The FOURIER trial evaluated the efficacy of Repatha with a statin, in reducing LDL-C levels. Patients were given either Repatha or a placebo.

The trial found that adding Repatha to a statin reduced LDL-C by an average of 63%. Additionally, 87% of patients achieved LDL-C equal to or less than 70mg/dL.

The primary endpoint was the first occurrence time of cardiovascular death, myocardial infarction, stroke, hospitalisation for unstable angina, or coronary revascularisation, with the secondary endpoint being the time to occurrence of cardiovascular death, myocardial infarction, or stroke.

Common adverse reactions include nasopharyngitis, upper respiratory tract infection, influenza, back pain, and injection site reactions.

In the study, the drug was found to decrease the likelihood of heart attack by 27%, stroke by 21%, and coronary revascularisation by 22%.

Additional clinical trials on Repatha

The HAUSER-RCT Phase Ⅲb clinical trial evaluated the safety, efficacy and tolerability of Repatha over 24 weeks of monthly subcutaneous injections in paediatric patients.

HAUSER-RCT trial was a multicentre, randomised, double-blind, placebo-controlled clinical trial in which patients aged ten to 17 years with HeFH were administered with 420mg Repatha or placebo. The trial’s primary endpoint was to measure the percentage change in LDL-C from baseline to week 24.

When compared with placebo, monthly Repatha treatment reduced LDL-C by a mean of 38% from baseline.

The most common adverse events observed in patients included nasopharyngitis, headache, oropharyngeal pain, influenza, and upper respiratory tract infection.

The Further cardiovascular OUtcomes Research with PCSK9 Inhibition in Subjects with Elevated – Risk-Open Label Extension (FOURIER-OLE) trials were conducted across multiple centres and were open-label extensions aimed at evaluating the long-term safety of evolocumab in participants who had finished the FOURIER study.

Consisting of studies 20130295 and 20160250, the FOURIER-OLE involved 5,035 and 1,600 subjects respectively, who had completed the FOURIER study (20110118) and were administered open-label evolocumab.

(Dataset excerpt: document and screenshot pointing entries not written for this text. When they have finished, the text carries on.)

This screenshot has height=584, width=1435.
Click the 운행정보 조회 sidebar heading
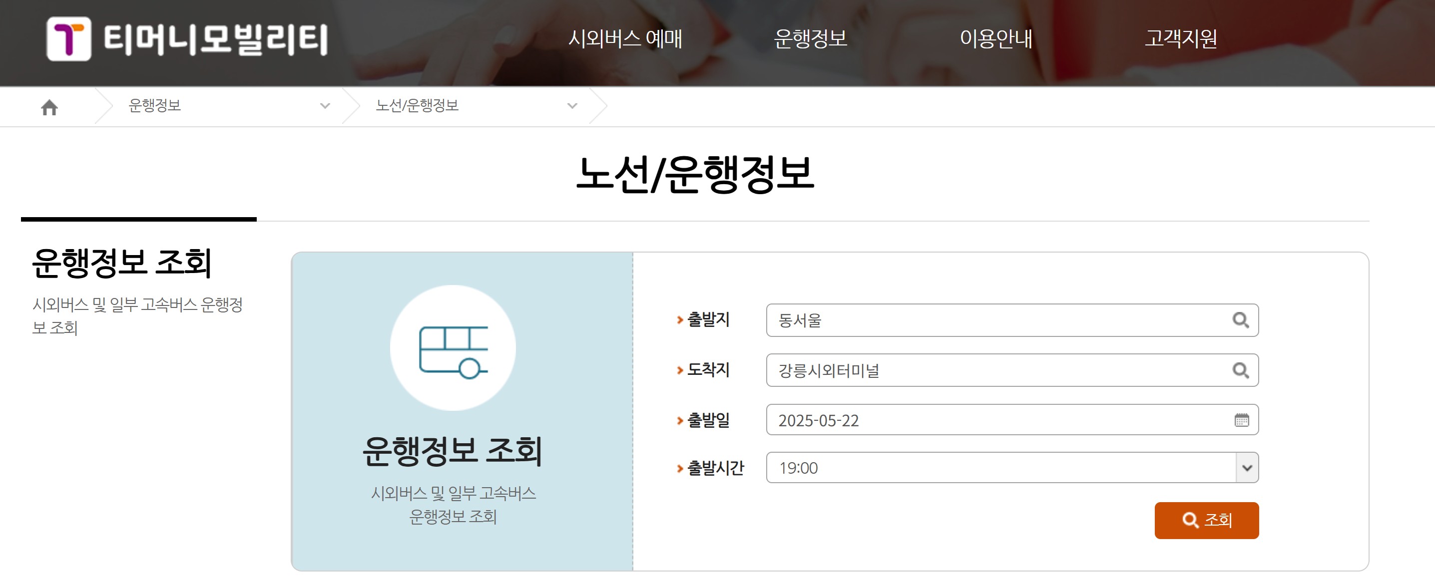tap(121, 263)
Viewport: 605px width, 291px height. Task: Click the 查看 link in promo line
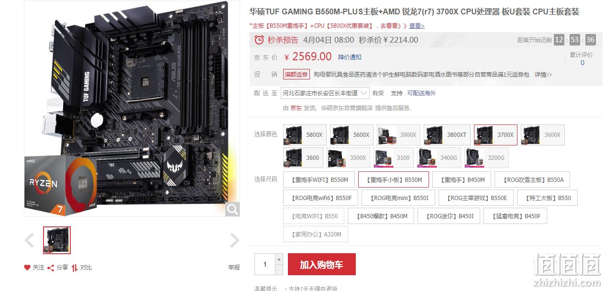click(417, 26)
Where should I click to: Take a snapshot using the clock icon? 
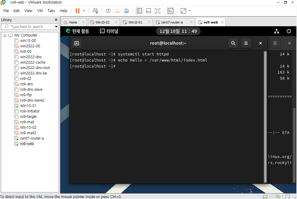coord(108,11)
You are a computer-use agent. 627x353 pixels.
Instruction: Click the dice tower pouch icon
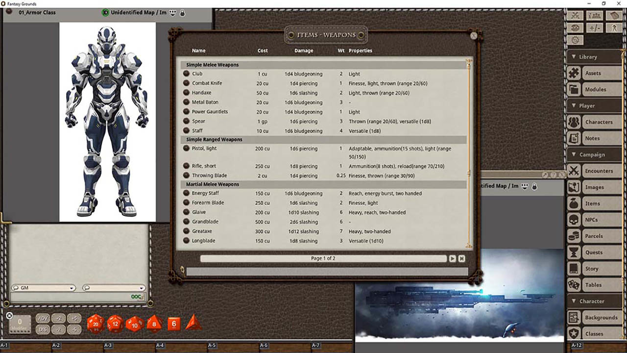coord(575,27)
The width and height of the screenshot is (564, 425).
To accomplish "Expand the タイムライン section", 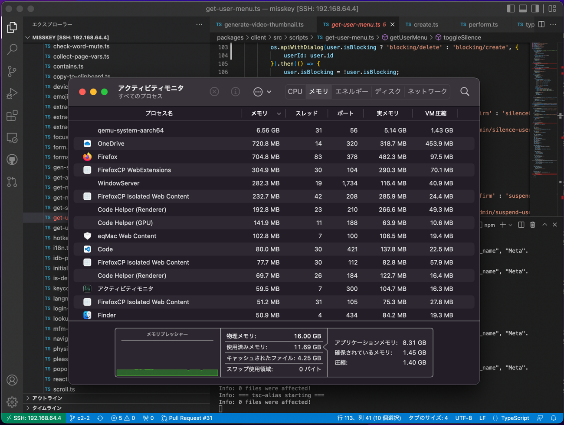I will [47, 408].
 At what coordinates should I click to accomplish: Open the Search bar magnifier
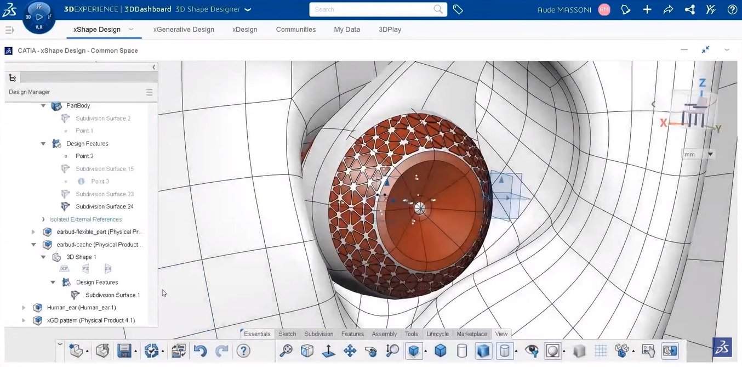click(x=437, y=9)
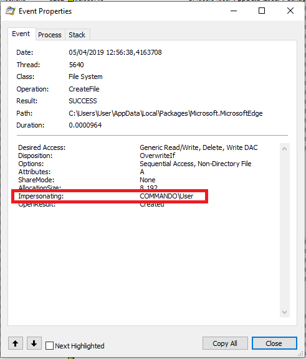Click the window resize grip corner

pyautogui.click(x=302, y=354)
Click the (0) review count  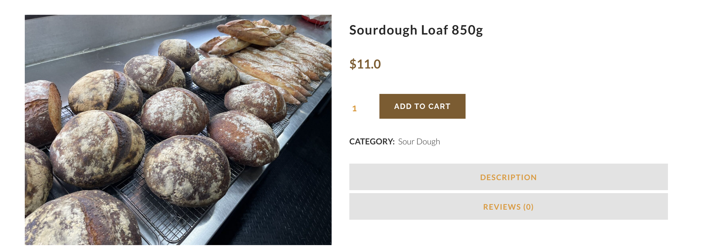pyautogui.click(x=528, y=207)
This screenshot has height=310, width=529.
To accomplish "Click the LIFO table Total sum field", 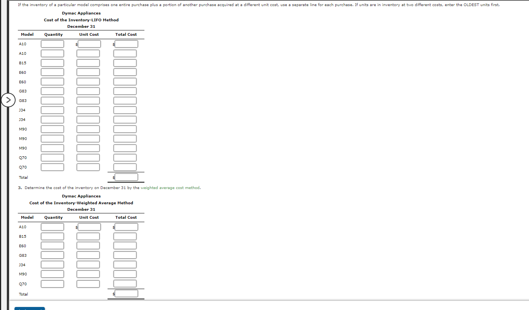I will (x=126, y=176).
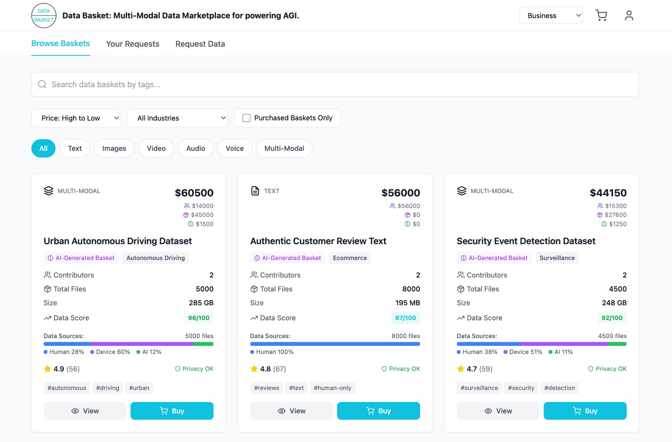
Task: Toggle the Voice media filter
Action: (x=235, y=148)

The participants were monitored for a median duration of five years in the first study and 4.6 years in the second.

Both studies indicated that Repatha, administered at either 140mg every two weeks or 420mg monthly, was both safe and well-tolerated.

During the OLE studies, patients were treated with Repatha for approximately five years, with certain individuals receiving Repatha for up to a cumulative duration of eight-and-a-half years across both the FOURIER and OLE studies. No new safety concerns were identified over the long term.

A significant and sustained reduction in LDL-C levels was observed, with more than 85% of patients achieving an LDL-C level below 40mg/dL during the OLE period.